(GIVEN INFORMATION):

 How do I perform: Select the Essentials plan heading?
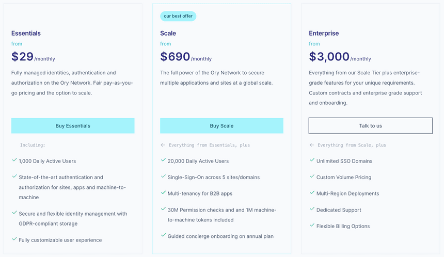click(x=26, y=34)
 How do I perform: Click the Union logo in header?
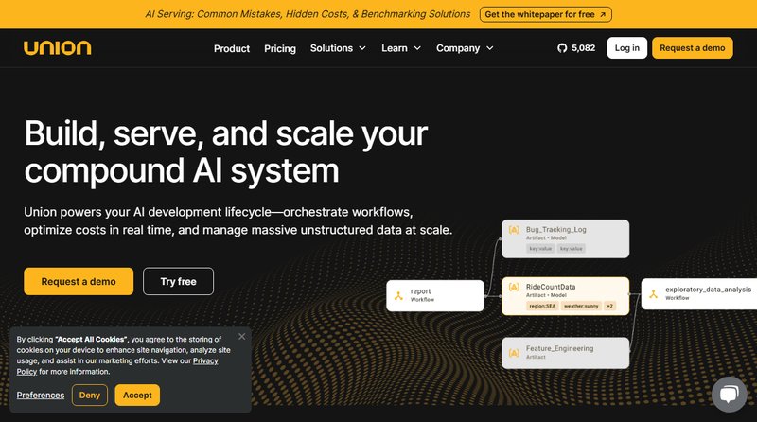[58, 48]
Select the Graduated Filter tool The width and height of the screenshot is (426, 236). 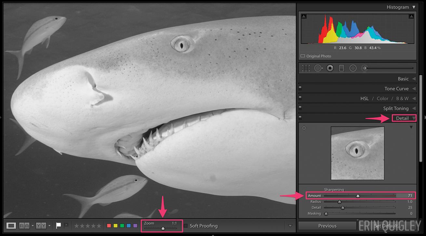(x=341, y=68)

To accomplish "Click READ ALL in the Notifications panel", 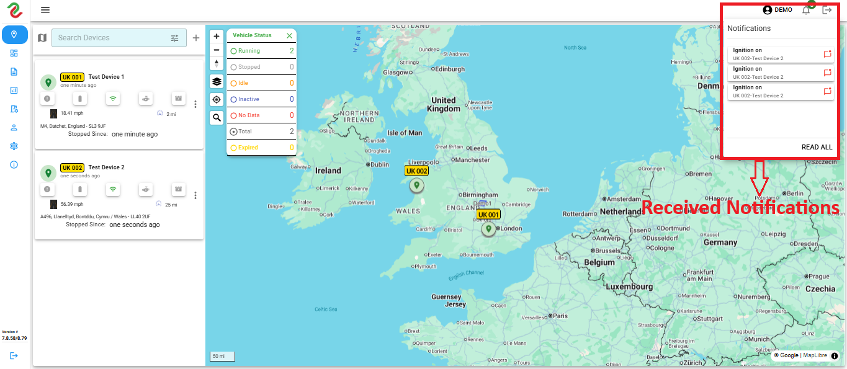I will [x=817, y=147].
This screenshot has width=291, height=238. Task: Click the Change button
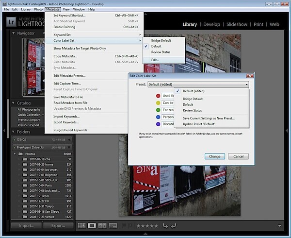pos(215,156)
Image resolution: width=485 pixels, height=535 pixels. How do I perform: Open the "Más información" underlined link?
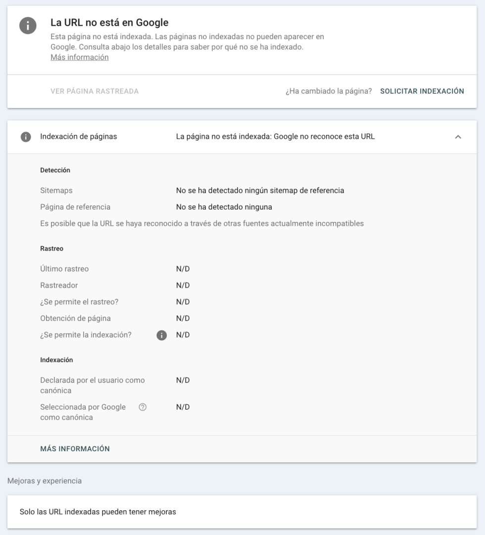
==
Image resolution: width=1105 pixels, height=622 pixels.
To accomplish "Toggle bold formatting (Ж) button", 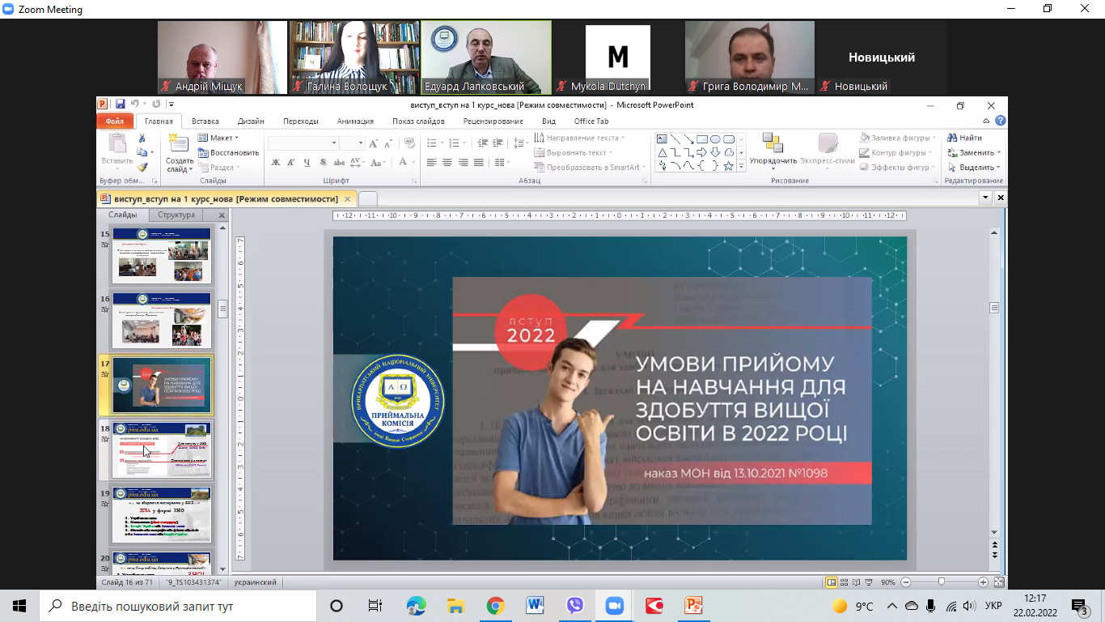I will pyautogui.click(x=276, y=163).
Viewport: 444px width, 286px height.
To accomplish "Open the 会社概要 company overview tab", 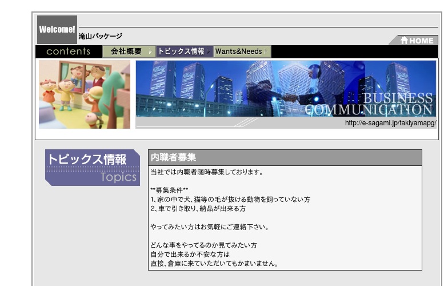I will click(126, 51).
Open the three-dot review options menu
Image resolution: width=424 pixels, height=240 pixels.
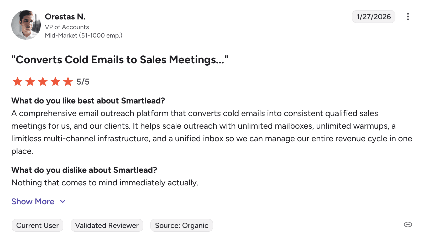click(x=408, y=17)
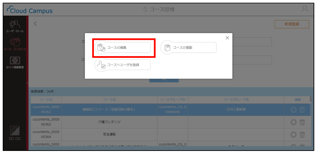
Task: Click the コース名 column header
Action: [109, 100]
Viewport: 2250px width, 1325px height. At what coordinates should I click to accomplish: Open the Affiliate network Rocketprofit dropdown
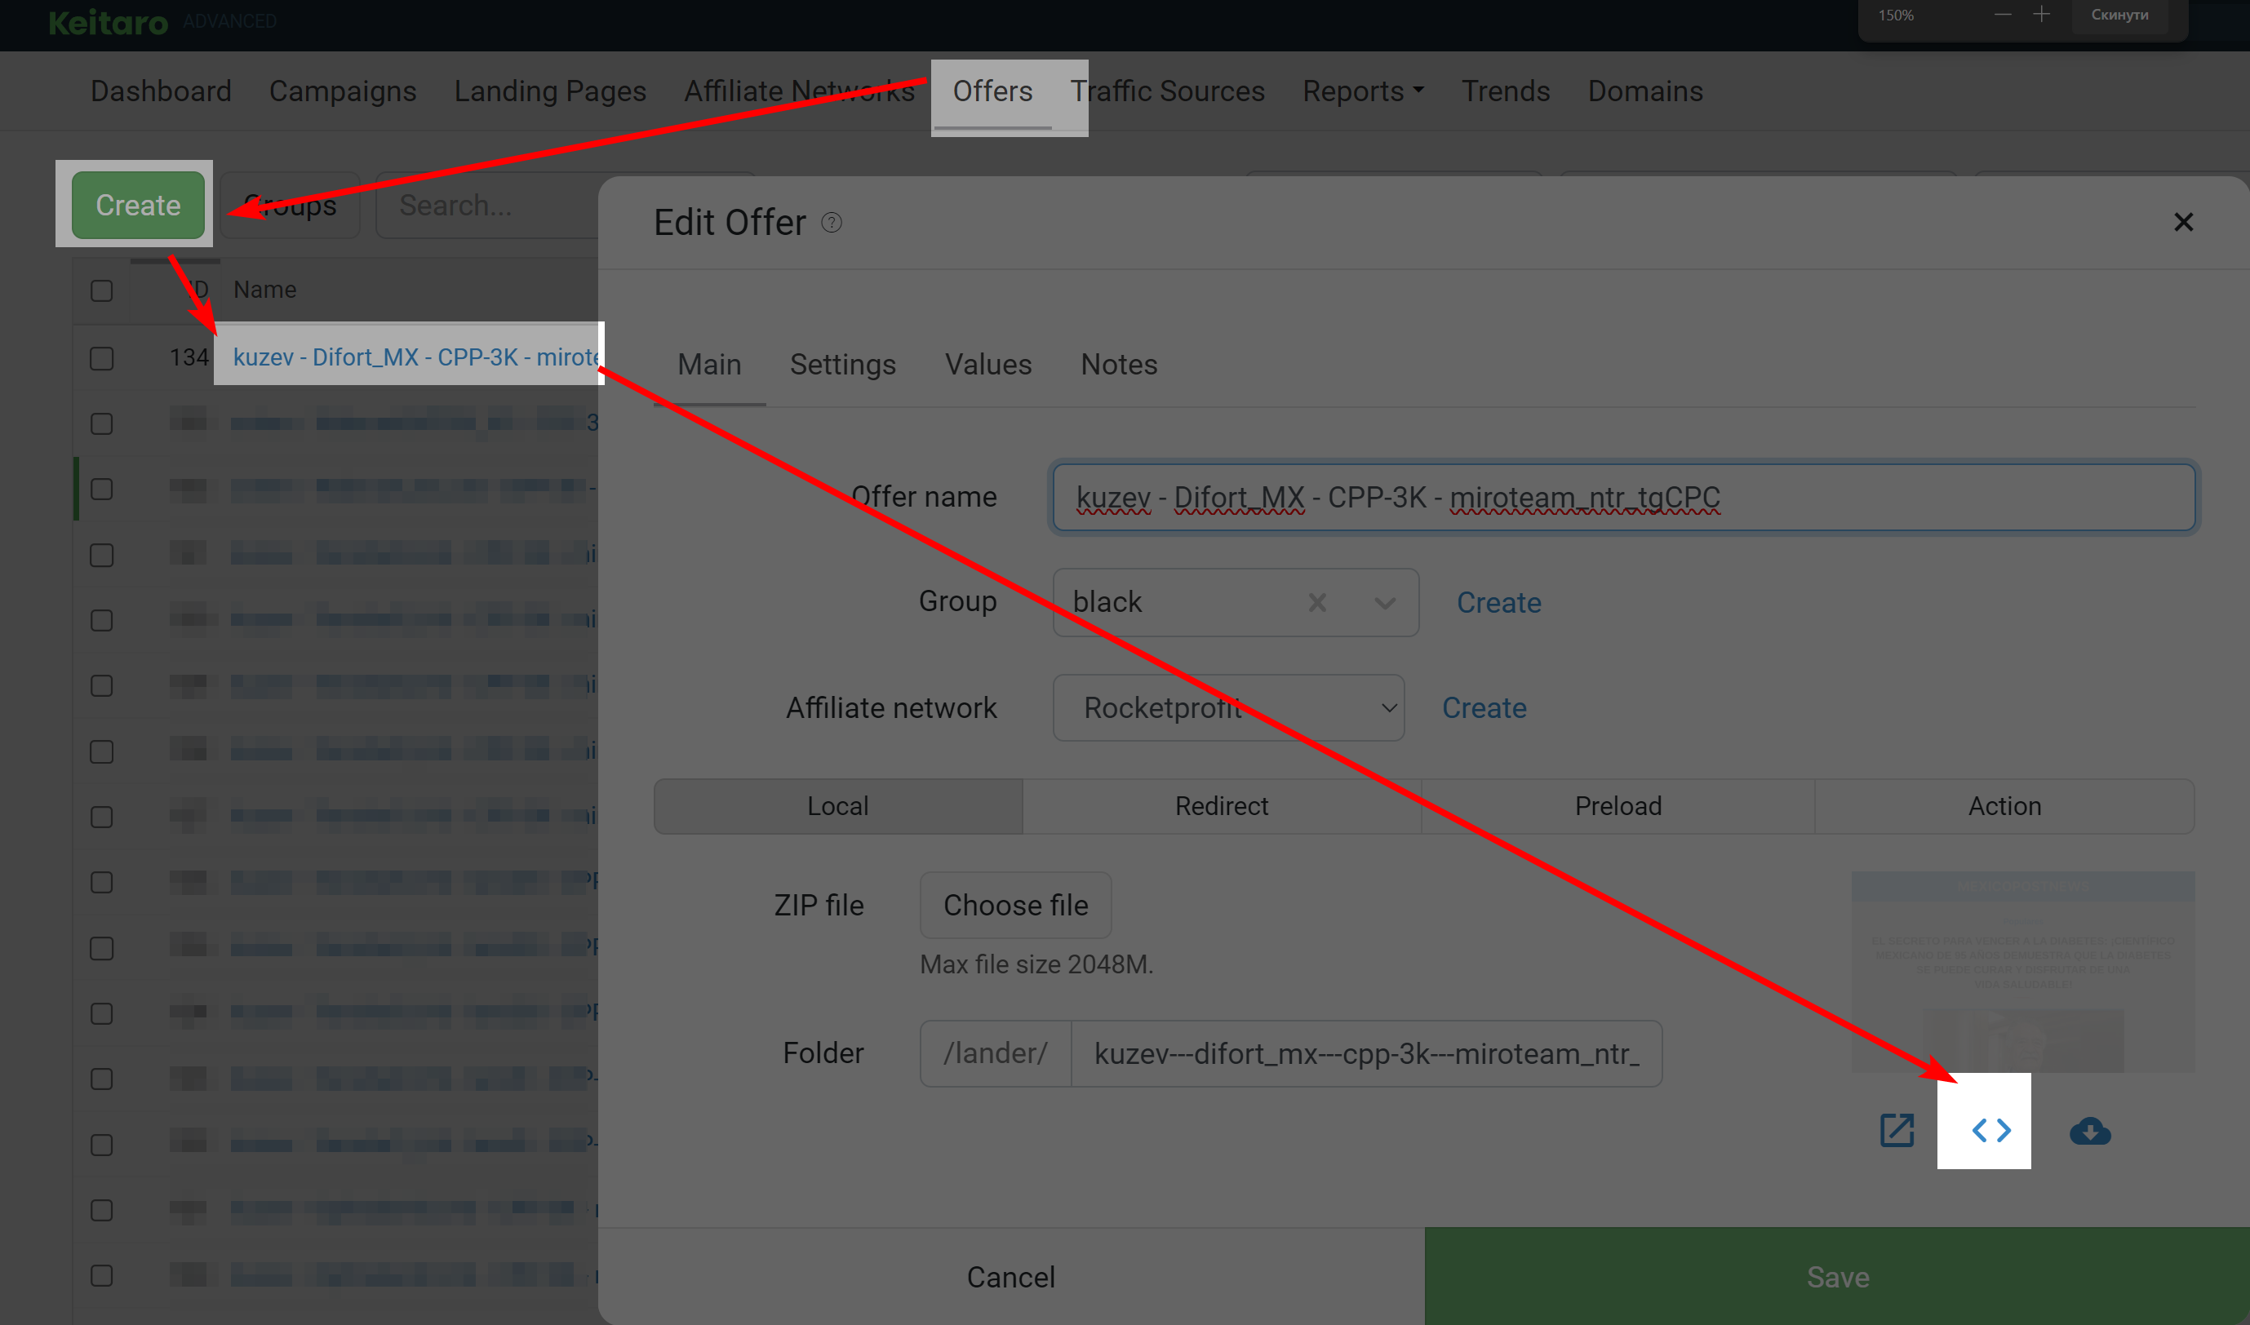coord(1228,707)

(WORK REQUIRED):
Starting at the line above that contains "This screenshot has", transcribe every line exactly through the line that contains "Image resolution: width=485", including that last one, and skip the pictures.

(SOLUTION FOR THIS EXERCISE):
This screenshot has width=291, height=238. Task: Click the Change button
pos(215,156)
Image resolution: width=485 pixels, height=535 pixels. How do I perform: Open the "Más información" underlined link?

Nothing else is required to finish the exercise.